When I was in Winfield last week, somebody in the press box called the Coyotes “the traveling KCAC All-Stars” since they have bolstered their team with some players who had good years at other KCAC schools last year, only to transfer to Salina. That reportedly won’t be the case next year as a new rule supposedly is going in that players who transfer within the conference have to sit out a year.

One thing I have noticed when scanning the box scores and stats, there aren’t a whole lot of new impact players.

Who’ll ever forget when Shane Mascarenas and Aaron Lafitte came from Arizona to play for McPherson College and the Bulldogs then went 19-3 over the next two years? Or how about Ethan Haller, who passed Ottawa to KCAC supremacy and looked like a player who should be at a higher level, with the same going for his teammate, the electric receiver Clarence Anderson?

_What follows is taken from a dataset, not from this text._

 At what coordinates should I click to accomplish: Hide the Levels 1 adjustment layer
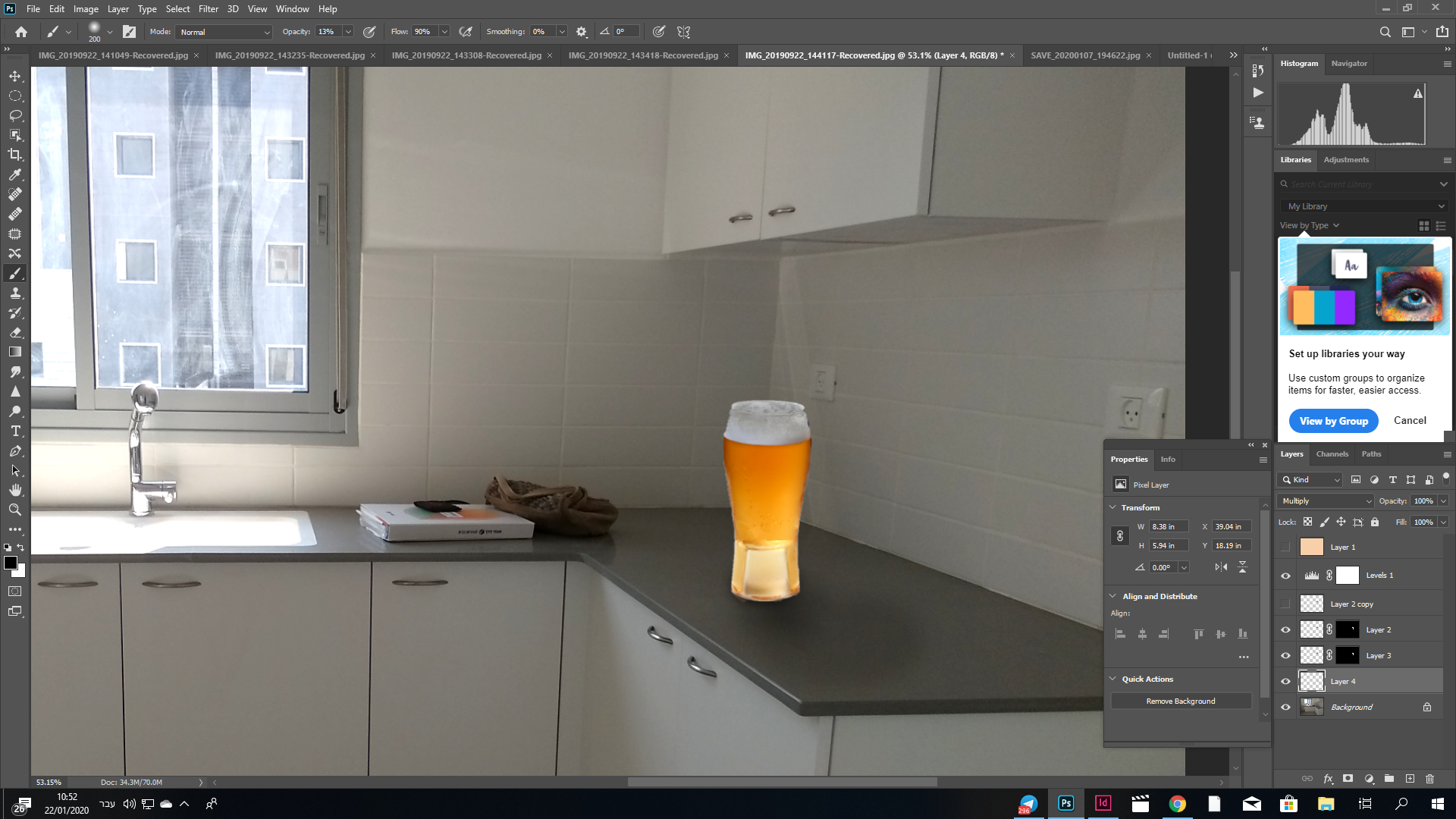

And where are the Dexter Davises of the world, who was a freak athlete with Friends and wreaked havoc from his defensive end spot?

Like everything, these things go in cycles. It just seems to this longtime KCAC observer the talent level is not that of about four or five years ago, but there’s still plenty of season left to disprove that.

• FAILED STARTERS ARE GOLDEN RELIEVERS WITH THE ROYALS — Danny Duffy’s banishment from the Kansas City Royals’ starting rotation to the bullpen could be another stroke of luck for Ned Yost.

Duffy gives the stocked Kansas City bullpen yet another “power arm,” as Yost always likes to describe it. In his first relief appearance, he hung up four zeroes and fanned six in easily his best performance of the season.

Let’s hope Duffy has the same success as a failed starter-turned-reliever as Wade Davis and, to some extent, Luke Hochevar.

With his incredible success of the last two years, Royals fans probably forget Davis’ first year with the club was a total bomb (8-11, 5.32 ERA) as a starter. Statistically, he was perhaps the worst starting pitcher in the American League.

All he’s done the last two years, though, is bloom into perhaps the most feared reliever in the American League with a 16-3 record and an ERA under, gulp, 1.00. His numbers have been nothing short of remarkable and I think everyone knows that he should have been the Royals' closer the last two months before it was made official on Tuesday.

The star-crossed Hochevar was once a former overall No. 1 draft pick that the Royals kept on their roster for years just so they didn't have to admit he was a bust. Like Davis, his ERA included a lot of crooked numbers. In 2012, he was an unsightly 8-16 with a 5.73 and was the poster boy for everything that was going wrong with the Royals, who were perennial 100-game losers at that time.

In 2013, he finally was moved to the bullpen and while not as dominant as Davis, he was thought to be the eighth-inning guy for years to come. In 2014, though, he didn’t pitch because of Tommy John surgery, which allowed Davis to emerge, and his 2015 season has been spotty at best. Because he’s somewhat overpaid as a sixth- or seventh-inning guy, his time with the team is probably up since he hasn’t returned to his 2013 form.

Duffy can now come into games and air it out and not be concerned about his bloated pitch counts. Anytime I saw a game that Duffy was scheduled to pitch earlier this year, I waited about 90 minutes because they’re like torture. When he’s on the mound they move at a snail’s pace because he has so many 3-ball counts due to constant nibbling. Now Salvy can just put down ol' No. 1 and Duffy can let it rip.

Duffy probably secured a spot on the postseason roster by being moved to the bullpen. He may wind up with a new lease on his career.

• GUTHRIE'S CAREER OVER? — It was sad to watch Jeremy Guthrie struggle on Tuesday at Kauffman Stadium.

Guthrie, who's had some really horrendous outings this year, gave up four homers and nine runs before being mercifully pulled in the third inning of an 11-2 loss to Seattle.

Guthrie was put back in the rotation Tuesday when Duffy was sent to the bullpen. But his old problems resurfaced as he's now given up 29 homers this year.

Guthrie has been a great competitor for the Royals, but they can't afford to run him out there anymore in important situations. He won't be back with the club next year and maybe somebody will take a chance on him and try to straighten him out.

He's been a good teammate and solid citizen. He's given the Royals everything he had. It's time to move on.